Assignee: nobody → daveryeo
(In reply to comment #11) > This test was last modified on May 15th by bug 561596, Dave Yeo - can you > please take a look? http://hg.mozilla.org/mozilla-central/rev/6f0fe1119d4b doesn't modify any test. This bug was filed on the 14th, but the patch in bug 561596 didn't land until the 15th.
I took my information from: http://hg.mozilla.org/mozilla-central/annotate/6f0fe1119d4b/modules/plugin/test/mochitest/test_crashing2.html apologies if I misinterpreted, but that seems to indicate the bug I mentioned.
(That link is what "HG Blame" links to for the file, fwiw)

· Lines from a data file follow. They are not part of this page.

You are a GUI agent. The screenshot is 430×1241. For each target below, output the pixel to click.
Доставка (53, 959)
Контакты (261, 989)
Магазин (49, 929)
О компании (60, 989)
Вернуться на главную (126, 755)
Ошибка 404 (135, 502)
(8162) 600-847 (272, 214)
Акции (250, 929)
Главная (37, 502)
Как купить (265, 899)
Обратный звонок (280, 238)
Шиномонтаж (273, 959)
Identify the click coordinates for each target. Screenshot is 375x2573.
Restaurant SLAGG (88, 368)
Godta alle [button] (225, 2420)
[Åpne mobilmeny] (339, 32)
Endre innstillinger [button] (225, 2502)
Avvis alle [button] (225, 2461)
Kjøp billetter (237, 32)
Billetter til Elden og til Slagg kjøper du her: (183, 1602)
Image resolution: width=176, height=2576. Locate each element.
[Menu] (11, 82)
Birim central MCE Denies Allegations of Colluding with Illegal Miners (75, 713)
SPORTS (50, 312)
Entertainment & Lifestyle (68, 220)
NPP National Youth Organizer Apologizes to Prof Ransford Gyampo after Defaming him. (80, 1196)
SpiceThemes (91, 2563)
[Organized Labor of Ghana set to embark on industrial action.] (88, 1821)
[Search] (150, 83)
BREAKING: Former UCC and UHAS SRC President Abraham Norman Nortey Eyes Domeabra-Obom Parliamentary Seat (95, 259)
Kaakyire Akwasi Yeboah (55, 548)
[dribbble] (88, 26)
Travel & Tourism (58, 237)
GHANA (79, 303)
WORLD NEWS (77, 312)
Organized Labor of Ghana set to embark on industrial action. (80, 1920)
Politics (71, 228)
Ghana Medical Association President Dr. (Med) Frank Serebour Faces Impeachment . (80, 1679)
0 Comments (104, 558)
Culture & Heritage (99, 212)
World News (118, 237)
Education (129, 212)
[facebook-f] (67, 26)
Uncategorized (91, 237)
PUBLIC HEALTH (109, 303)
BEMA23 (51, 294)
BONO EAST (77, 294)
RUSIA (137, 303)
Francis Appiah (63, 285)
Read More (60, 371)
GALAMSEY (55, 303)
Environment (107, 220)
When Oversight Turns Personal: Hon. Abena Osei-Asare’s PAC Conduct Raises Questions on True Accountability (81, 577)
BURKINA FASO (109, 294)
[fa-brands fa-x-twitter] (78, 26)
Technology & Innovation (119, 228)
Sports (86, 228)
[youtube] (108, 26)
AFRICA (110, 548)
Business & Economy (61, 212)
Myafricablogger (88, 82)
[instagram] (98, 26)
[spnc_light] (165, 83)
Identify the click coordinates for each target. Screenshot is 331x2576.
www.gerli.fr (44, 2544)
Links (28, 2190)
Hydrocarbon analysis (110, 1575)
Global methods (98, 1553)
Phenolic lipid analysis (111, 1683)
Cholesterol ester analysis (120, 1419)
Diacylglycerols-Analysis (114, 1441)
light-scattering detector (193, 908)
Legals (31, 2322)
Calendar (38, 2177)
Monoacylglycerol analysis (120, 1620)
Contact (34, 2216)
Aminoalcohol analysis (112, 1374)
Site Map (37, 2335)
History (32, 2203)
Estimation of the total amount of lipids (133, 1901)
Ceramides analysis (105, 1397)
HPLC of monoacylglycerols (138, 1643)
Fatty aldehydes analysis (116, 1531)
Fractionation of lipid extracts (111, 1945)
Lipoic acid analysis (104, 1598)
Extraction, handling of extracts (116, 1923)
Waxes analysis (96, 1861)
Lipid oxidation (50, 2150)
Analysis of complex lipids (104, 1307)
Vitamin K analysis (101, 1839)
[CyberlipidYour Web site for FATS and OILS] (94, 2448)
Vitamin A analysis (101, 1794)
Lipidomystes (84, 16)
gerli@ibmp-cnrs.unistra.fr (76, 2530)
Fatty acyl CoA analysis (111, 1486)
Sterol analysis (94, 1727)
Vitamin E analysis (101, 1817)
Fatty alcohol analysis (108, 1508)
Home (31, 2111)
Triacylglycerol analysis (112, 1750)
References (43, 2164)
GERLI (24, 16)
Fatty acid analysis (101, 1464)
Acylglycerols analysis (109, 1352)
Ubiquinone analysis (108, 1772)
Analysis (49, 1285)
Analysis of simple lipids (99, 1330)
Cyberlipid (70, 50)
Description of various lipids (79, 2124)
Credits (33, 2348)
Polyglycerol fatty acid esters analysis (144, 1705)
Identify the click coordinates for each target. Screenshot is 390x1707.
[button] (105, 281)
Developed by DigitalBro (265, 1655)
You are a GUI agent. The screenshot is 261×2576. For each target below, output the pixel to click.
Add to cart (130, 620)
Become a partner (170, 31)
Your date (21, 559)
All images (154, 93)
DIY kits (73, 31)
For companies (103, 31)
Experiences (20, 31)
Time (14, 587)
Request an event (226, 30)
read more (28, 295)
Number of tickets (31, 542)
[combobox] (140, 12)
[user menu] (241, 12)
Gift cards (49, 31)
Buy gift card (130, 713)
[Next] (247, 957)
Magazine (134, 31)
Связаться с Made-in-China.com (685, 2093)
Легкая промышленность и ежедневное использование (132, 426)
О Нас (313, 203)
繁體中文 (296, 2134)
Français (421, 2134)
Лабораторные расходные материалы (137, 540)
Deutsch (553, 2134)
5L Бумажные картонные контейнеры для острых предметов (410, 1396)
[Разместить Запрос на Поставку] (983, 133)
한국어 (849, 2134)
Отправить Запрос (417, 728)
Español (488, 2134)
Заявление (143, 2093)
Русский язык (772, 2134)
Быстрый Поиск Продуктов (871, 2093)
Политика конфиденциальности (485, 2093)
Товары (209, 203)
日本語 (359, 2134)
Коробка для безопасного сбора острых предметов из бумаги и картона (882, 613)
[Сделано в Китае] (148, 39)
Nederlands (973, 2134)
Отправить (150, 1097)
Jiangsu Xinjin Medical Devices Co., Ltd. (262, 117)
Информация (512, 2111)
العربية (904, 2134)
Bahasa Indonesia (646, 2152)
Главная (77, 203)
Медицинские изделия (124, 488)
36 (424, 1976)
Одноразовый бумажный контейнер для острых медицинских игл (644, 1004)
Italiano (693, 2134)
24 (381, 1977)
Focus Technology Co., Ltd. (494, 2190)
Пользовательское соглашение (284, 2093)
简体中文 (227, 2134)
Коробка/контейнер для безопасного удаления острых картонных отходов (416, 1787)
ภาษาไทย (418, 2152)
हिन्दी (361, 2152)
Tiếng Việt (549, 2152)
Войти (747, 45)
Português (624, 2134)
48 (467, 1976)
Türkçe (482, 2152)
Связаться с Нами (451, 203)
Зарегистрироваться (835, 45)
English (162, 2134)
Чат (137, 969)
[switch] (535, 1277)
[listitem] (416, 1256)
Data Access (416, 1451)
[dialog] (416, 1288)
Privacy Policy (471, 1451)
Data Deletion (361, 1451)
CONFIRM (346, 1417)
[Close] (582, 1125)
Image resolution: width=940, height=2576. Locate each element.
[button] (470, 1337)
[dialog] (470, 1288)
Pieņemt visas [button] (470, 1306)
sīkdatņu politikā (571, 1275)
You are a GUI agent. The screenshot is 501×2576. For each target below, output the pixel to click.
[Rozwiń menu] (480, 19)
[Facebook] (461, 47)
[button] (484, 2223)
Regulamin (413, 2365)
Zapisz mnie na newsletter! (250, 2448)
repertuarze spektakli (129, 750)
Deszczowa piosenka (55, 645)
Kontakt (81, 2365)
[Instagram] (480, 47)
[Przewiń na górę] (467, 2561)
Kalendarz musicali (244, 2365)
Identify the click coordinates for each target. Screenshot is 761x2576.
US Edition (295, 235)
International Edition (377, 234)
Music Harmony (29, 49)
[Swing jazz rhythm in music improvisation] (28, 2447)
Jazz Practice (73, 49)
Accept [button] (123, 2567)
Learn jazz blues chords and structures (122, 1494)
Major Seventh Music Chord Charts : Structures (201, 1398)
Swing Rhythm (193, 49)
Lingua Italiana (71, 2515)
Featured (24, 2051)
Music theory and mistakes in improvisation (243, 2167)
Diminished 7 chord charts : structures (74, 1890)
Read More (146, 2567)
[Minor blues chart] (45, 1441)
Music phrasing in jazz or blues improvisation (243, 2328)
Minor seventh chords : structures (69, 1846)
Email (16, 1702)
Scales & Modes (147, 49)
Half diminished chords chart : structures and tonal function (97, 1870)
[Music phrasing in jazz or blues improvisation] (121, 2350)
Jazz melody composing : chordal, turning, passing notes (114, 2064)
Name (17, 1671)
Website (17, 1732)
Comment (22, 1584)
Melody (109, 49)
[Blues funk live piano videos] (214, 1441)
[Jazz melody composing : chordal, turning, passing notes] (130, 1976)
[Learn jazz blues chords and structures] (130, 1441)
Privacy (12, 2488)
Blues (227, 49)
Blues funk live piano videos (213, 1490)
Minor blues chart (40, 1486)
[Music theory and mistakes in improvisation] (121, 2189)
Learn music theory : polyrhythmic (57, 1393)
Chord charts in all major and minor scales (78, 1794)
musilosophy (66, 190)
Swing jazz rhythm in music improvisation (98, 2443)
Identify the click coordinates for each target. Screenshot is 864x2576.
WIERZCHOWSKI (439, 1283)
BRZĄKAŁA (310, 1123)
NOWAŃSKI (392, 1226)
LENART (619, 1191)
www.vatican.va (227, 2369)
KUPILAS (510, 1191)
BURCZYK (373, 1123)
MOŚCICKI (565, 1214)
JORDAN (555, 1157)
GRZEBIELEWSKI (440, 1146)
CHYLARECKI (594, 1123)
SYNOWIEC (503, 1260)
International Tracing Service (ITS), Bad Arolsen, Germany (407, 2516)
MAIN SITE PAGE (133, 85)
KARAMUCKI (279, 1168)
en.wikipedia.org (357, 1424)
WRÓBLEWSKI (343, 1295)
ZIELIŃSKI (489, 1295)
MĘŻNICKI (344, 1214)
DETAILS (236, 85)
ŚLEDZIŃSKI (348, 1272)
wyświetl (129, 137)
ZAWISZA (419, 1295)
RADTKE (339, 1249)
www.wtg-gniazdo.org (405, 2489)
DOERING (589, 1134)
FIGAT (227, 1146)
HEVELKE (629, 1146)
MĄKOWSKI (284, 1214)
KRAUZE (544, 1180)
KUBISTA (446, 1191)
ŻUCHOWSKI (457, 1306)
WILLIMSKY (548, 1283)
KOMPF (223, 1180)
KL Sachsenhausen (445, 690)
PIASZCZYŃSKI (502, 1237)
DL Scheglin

(In reply to comment #13) > I took my information from: > > http://hg.mozilla.org/mozilla-central/annotate/6f0fe1119d4b/modules/plugin/test/mochitest/test_crashing2.html > > apologies if I misinterpreted, but that seems to indicate the bug I mentioned. That was just telling you what was the tipmost revision at the time you looked (independent of whether it touched that file). (I'm not saying the UI makes sense, I'm just saying that's what the information you were looking at was trying to tell you.)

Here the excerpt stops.